1145. Hugues, son fils, est témoin d’une donation faite par Cono, seigneur de Choiseul, à la même abbaye. Il eut pour fils Reignier Ier.

En 1173, paraissent dans la même famille Foulques et Geoffroy, et peu après Hugues et Reignier, nommés dans une donation faite aux templiers de Genrupt.

En 1182, Reignier II fait des dons à l’abbaye de Morimond. Pierre, son frère, prend part à la troisième croisade, avec Pierre de Voisey et les sires de Dampierre (1189).

1202. Dame Vuillaume, fille de Reignier, épouse Guy de Trichastel et lui apporte en dot une partie de la seigneurie de Bourbonne. En 1204, elle accorde à ses sujets leurs premières libertés, qui furent confirmées par Louis le Hutin (1313), alors roi de Navarre et comte de Champagne, et par son frère Charles le Bel, roi de France (1323). Dans cet intervalle, Philippe le Long, sur la demande des habitants eux-mêmes (1318), révoqua le droit de commune dont ils jouissaient, et leur quitta les 170 livres de rente qu’ils payaient pour ce droit. Ce corps de bourgeoisie était établi depuis longtemps, car il est mentionné dès l’an 1227, dans une charte de Reignier, seigneur de Choiseul, confirmant à l’abbaye de Cherlieu le don que Foulques, seigneur de Bourbonne, son parent, lui avait fait, du consentement d’Elisabeth, son épouse, et de Reignier et Guy, ses frères ; ce don consistait principalement dans la possession d’un certain Huon, burgensem Borboniœ, et de tout son ténement. Comme le sire de Choiseul ajoute que cet homme était de son fief et qu’il en abandonne la paisible propriété audit couvent, on en peut conclure aussi que ce baron était un membre de la maison de Bourbonne.
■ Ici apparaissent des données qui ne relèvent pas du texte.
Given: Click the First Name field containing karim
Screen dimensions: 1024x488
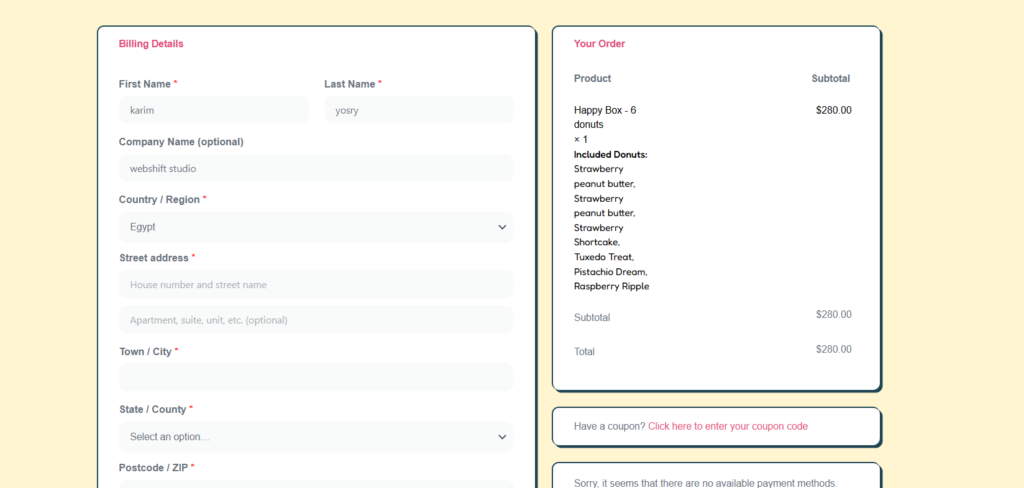Looking at the screenshot, I should pos(213,110).
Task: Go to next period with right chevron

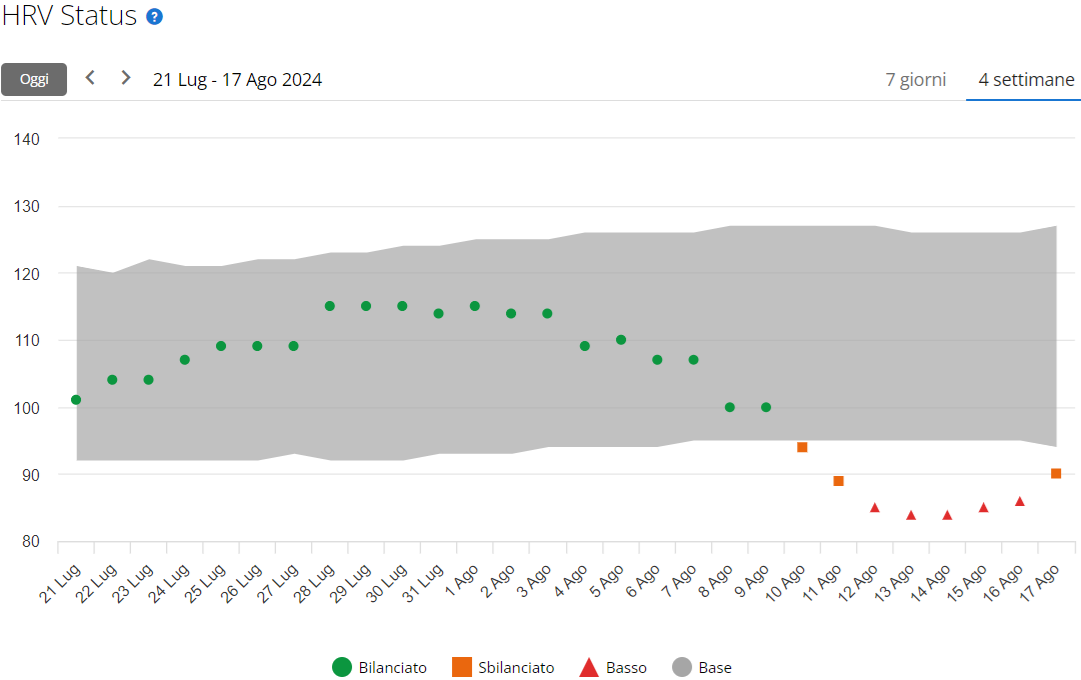Action: (x=126, y=78)
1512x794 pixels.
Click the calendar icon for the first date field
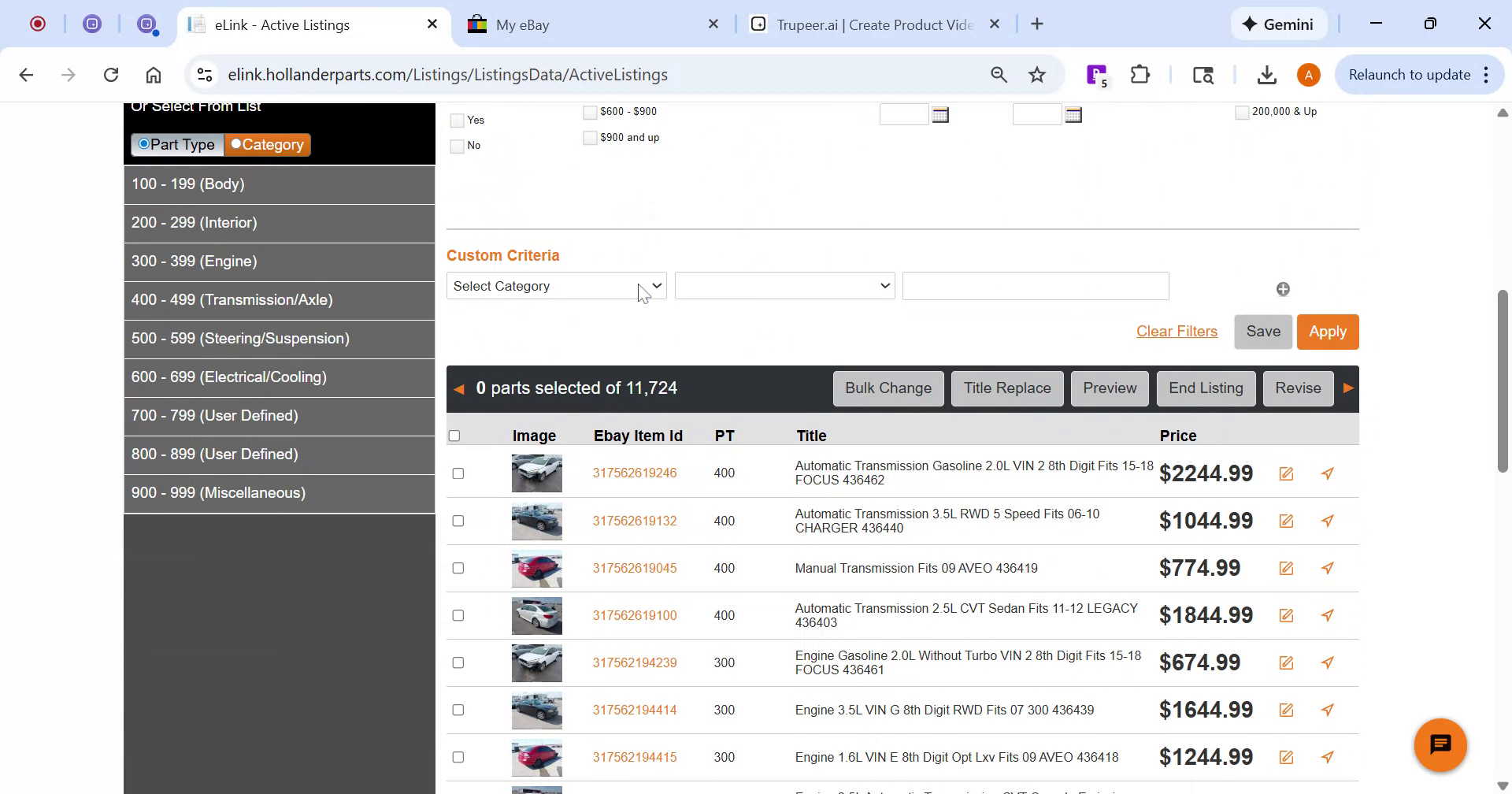940,114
Il avait épousé Alix de Dreux, dame de Traves et veuve de Gauthier IV, sire de Salins, dont il eut deux fils, Jean et Robert.

Guillaume de Trichastel, seigneur de Bourbonne, fils de Jean et petit-fils de Guy, nommé plus haut, vivait sur la fin du treizième siècle. A cette époque, le comte de Bourgogne, Othon IV, détacha le fief de Bourbonne de ses nombreux domaines, avec Jussey, Contréglise, Amance, Montaigu, Baulay, Faverney, Buffignécourt et Gevigney, pour compléter l’apanage et satisfaire les jalouses réclamations de Jean, son frère. Cet arrangement eut lieu par l’arbitrage de Jean de Montbéliard-Montfaucon et de Jean de Chalon, oncle des parties. Bourbonne se trouvait engagé, pour le moment, au comte de Champagne[2] ; en attendant qu’il devînt libre, Jean de Bourgogne fut nanti des baronnies de Jonvelle, de Scey-sur-Saône, de Thoraise et de Chauvirey (1292, 1293 )[3]. Mais ce fief demeura longtemps sous la main des sires de Champagne, qui s’y faisaient payer douze muids d’avoine par les tenanciers du lieu. Louis le Hutin avait cédé ses droits sur Bourbonne à Renaud de Choiseul, coseigneur du lieu, et à quelques autres nobles. Plus tard, en 1320, cette concession fut révoquée par Philippe le Long[4].

Le bailli du Comté était alors Vichard de Bourbonne. Une charte donnée à Chissey par ce noble chevalier, le jeudi après l’Apparition (Epiphanie) (12 janvier 1285), porte qu’il est nommé par « comandemenz monsignor li conte de Bourgoingne, por enquérir et por encerchier lez torz faiz par bailli, chastelains, prevotz, maïours et li genz et li gouverneurs qui ont gouverné sa terre de Bourgoingne. » Cette institution des réformateurs, déjà vivement recommandée par saint Louis à son fils, était alors en pleine vigueur dans notre pays. Vichard, qui fut chargé de cette mission confidentielle, avait épousé Agnès, fille de Vuillemin de Bourbévelle et de Marguerite de Betaucourt.

1338. Renard de Choiseul, chevalier, frère de Jean, seigneur de Choiseul, et de Reignier, seigneur d’Aigremont, obtint la seigneurie de Bourbonne par son mariage avec la petite-fille de Guillaume de Trichastel.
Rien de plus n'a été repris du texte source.